#### [Exercise requirements]
Copy out each of the entries below word for word, keeping every line as it appears.

#### [Saved entries]
((

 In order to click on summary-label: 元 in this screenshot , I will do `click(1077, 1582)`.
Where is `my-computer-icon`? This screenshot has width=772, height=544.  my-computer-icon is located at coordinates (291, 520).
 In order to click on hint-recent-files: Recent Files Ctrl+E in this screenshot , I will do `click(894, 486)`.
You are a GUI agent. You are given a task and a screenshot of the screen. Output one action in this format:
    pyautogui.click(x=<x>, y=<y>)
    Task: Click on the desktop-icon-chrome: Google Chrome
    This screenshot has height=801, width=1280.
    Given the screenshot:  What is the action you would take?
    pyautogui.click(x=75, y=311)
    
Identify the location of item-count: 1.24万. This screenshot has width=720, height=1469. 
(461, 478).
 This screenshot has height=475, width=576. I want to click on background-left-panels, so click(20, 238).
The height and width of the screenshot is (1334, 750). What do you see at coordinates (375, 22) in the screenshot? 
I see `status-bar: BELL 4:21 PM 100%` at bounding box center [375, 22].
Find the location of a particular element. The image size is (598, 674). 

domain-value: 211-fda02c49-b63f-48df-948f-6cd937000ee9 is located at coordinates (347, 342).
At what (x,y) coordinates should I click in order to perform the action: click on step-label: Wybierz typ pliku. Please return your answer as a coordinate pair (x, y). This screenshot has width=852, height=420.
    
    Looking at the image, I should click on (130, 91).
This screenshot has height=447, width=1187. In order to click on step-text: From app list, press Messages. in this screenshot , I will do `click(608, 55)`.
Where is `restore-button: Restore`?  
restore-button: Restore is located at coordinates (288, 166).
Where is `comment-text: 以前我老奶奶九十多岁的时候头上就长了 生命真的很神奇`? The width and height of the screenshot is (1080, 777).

))

#### [Written response]
 In order to click on summary-label: 元 in this screenshot , I will do `click(1077, 1582)`.
Where is `my-computer-icon`? This screenshot has width=772, height=544.  my-computer-icon is located at coordinates (291, 520).
 In order to click on hint-recent-files: Recent Files Ctrl+E in this screenshot , I will do `click(894, 486)`.
You are a GUI agent. You are given a task and a screenshot of the screen. Output one action in this format:
    pyautogui.click(x=<x>, y=<y>)
    Task: Click on the desktop-icon-chrome: Google Chrome
    This screenshot has height=801, width=1280.
    Given the screenshot:  What is the action you would take?
    pyautogui.click(x=75, y=311)
    
Identify the location of item-count: 1.24万. This screenshot has width=720, height=1469. 
(461, 478).
 This screenshot has height=475, width=576. I want to click on background-left-panels, so click(20, 238).
The height and width of the screenshot is (1334, 750). What do you see at coordinates (375, 22) in the screenshot? 
I see `status-bar: BELL 4:21 PM 100%` at bounding box center [375, 22].
Find the location of a particular element. The image size is (598, 674). 

domain-value: 211-fda02c49-b63f-48df-948f-6cd937000ee9 is located at coordinates (347, 342).
At what (x,y) coordinates should I click in order to perform the action: click on step-label: Wybierz typ pliku. Please return your answer as a coordinate pair (x, y). This screenshot has width=852, height=420.
    
    Looking at the image, I should click on (130, 91).
This screenshot has height=447, width=1187. In order to click on step-text: From app list, press Messages. in this screenshot , I will do `click(608, 55)`.
Where is `restore-button: Restore`?  
restore-button: Restore is located at coordinates (288, 166).
Where is `comment-text: 以前我老奶奶九十多岁的时候头上就长了 生命真的很神奇`? The width and height of the screenshot is (1080, 777).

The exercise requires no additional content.